リスクを理解したら
OWASP IoT TOP 10を読めば、主要なリスクを把握できるのは前述のとおりです。その上で具体的にどういった点に気を付ければ良いかを理解するには、OWASP IoT Security Guidanceが役に立ちます。OWASP IoT TOP 10と対応しており、それぞれの脆弱性に対しどのような点に気を付けるべきか、各項目に対して考慮すべき点や推奨される対策がまとめられています。さらにデバイス提供者、開発者、コンシューマという立場に分けて考慮点が記載されており、注意すべき点が明確になっています。
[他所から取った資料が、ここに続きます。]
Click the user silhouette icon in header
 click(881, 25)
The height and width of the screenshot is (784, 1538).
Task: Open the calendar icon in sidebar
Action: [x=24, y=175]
現時点ではドラフト版のドキュメントではありますが、今後整備が進むと思いますので、IoTに携わる方はぜひ定期的にご覧いただければと思います。
さらに一歩進んだ実装
さらに一歩進んだ実装をするためには、OWASP Internet of Things Project が取りまとめているOWASP IoT Attack Surface Areas Projectが、役立つでしょう。こちらもまだドラフト版のドキュメントですが、デバイスやインターフェースの実装にあたって注意すべき観点が列挙されています。個別に具体的な対策までは網羅されていないものの、これらを参考にチェックを行うことも対策の一つになるでしょう。
- エコシステムのアクセスコントロール
- メモリ上のデータ管理
- デバイスのウェブインターフェース
- デバイスのファームウェア
- デバイスのネットワーク
- 管理者向けインターフェース
- ローカルのデータストレージ
- クラウドのウェブインターフェース
- サードパーティのAPI
- アップデートの仕組み
- モバイルアプリケーション
- ベンダーのAPI
- エコシステムとのやりとり
- ネットワークトラフィック
なお、ここでエコシステムとは、いわゆるマッシュアップや連携に使うサードパーティのAPIや、ユーザインターフェースを提供するプラットフォームなど、システム本体ではなく環境のことを指すと考えられます。
その他、関連ドキュメントなど
OWASP IoT Attack Surface Areas Projectが提供しているドキュメントとして、以下のようなドキュメントもあります。そのすべてを本稿で解説するには余白が足りませんが、興味のある分野から目を通してみてはいかがでしょうか。
まとめ
IoTは今後も発展することが期待されますが、本稿でご紹介したとおり、デバイスの性能や環境といった要素による脆弱性が懸念されます。IoTに関してOWASPコミュニティから公開されているドキュメントは日本語化されていないというハードルはありますが、IoTにおけるセキュリティを考える上では非常に有用なドキュメントです。正確な文脈の意味が読み取れなくても、技術英語ですから何かしら得られるものがあるはずですので、ぜひ一度読んでみてください。
IoTのさらなる発展を願うと同時に、OWASP IoT TOP 10を始めとしたドキュメントが多くの方に読まれ、"守る技術"として高いセキュリティの実現に役立つことを願っています。